About the expectations for the European Council on 8-9 December, the possible solutions of the crisis and the challenges for the next European budget (MFF 2014-2020) – those were the topics euinside discussed with Ivailo Kalfin, Member of the European Parliament Socialists and Democrats MEP from Bulgaria. It is noteworthy that Mr Kalfin’s position differs from that of his colleagues in the European Parliament. In an attempt to prevent IMF’s intrusion into EU affairs, the MEPs recently called for the creation of a European Monetary Fund, while Mr Kalfin believes that the solution for the crisis lies exactly in co-operation with the IMF and the application of its expertise when helping countries in difficulty. The Bulgarian MEP is one of the two EP representatives in the negotiations with the Council on the next 7-year EU budget. The Parliament is determined that there will be no agreement on the budgetary commitments without a decision on the own resources - an issue that at this stage is highly controversial among the EU Member States.
Full transcript of the interview:
euinside: Hello, we are in the European Parliament’s building in Brussels together with S&D MEP Mr Ivailo Kalfin. Welcome, Mr Kalfin. A very important week begins for the European Union [December 5th]. I would rather not say “decisive” because there are already a lot of expectations.
Ivailo Kalfin: Every week is decisive.
euinside: Every week is obviously not decisive enough. But before I ask you about your expectations for this week’s events I would like you to comment on the visions, shared recently (and seemingly not in full) by France and Germany in the two much anticipated speeches of Angela Merkel and Nicolas Sarkozy.
Ivailo Kalfin: Ms Merkel and Mr Sarkozy will most probably propose [they already have] to the Council [the European Council on 8 – December] some decisions which I'm afraid will not help solving the economic crisis, if that is the point. They will suggest changes in the EU treaty which will allow for more effective mechanisms to take place and be applied by a small group of countries in the framework of the Union. That would mean the creation of an inner circle, possibly around the euro area or even closer. They will suggest more substantial competences for the Commission and sanctions for violations of fiscal policy. There will be some other small amendments.
The problem is that each change in the EU treaties means years of political uncertainty, probably the creation of a Convention, and most probably a round of referenda in many member states. This is in no case a solution to the current financial problem of the European Union.
euinside: Is there a shortcut to avoid this long procedure of signing in to this fiscal union or pact we are talking about, and to get to the same goal by an intergovernmental agreement between the eurozone countries?
Ivailo Kalfin: They can sign whatever they prefer. But in this case they will not be able to use the EU institutions and mechanisms. Therefore, I do not believe that anything will be signed outside the EU framework. The other measures that are under consideration (and the application of which is not clear) refer to a more active approach and are directly meant to deal with the economic crisis. Those are the French President’s proposal for the European Central Bank (ECB) to become more active in buying-out debts, to practically print more euros, thus to help countries. There is a problem, however, with the Lisbon treaty but there is a way the option to become operational under the current treaty. The second issue concerns the Eurobonds – a measure proposed by the Commission president that Germany still resents. The meaning is to make the eurozone countries issue an amount of debt and through it to take up part in the financing of countries in need. A rather useful proposal. I do not know if Germany’s position will rise to it before the summit.

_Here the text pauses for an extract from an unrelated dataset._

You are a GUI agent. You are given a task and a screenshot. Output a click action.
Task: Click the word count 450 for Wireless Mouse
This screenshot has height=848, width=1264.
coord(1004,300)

euinside: Today is Monday [December 5th] and your working week has just begun, but did you manage to discuss with your colleagues in EP the statement of Nicolas Sarkozy that – too bad for the institutions! – the national leaders are those who should take the decisions and that the integration road of Europe goes through intergovernmental agreements. How are statements like this taken in exactly here, in this institution?
Ivailo Kalfin: This is not only Nicolas Sarkozy’s problem. It is also Angela Merkel’s problem and we see now in Europe policies that are being increasingly nationalised. Unfortunately, there is a lack of political courage among the national leaders to put the European problems above the national ones. In France, elections are scheduled for next May; afterwards there will be elections in Germany. Obviously, the leaders of these countries are much more concerned with what their electorates think rather than with what happens in the EU. They seem to be trying to keep their countries outside the commitments toward Europe. That will bring a setback in the European integration with at least a decade.
euinside: Finally, to close the topic, do you expect from the Council this Friday – of course, not final decisions – but a signal, strong enough to influence positively the crisis?
Ivailo Kalfin: Actual measures against the crisis are definitely expected. Those can be taken in the framework of the Lisbon treaty and there is no need to call upon unclear procedures such as a treaty change. More support should be rendered to the ECB to do its job, the issue about Eurobonds has to find a solution and there is the topic that is very timidly discussed in Europe, but in my opinion should be seriously considered as soon as possible. I mean the involvement of the IMF, which is to do what it knows best to do with countries with problems, so that the troubled eurozone countries could become its clients.
euinside: I saw exactly the opposite opinion in the report about ECB's activity in 2010, adopted by Parliament just a couple of days ago. There, it is explicitly said that there should be a European Monetary Fund to prevent IMF's intervention in Europe. It looks as though you stand on a completely different position from that of your fellow MEPs.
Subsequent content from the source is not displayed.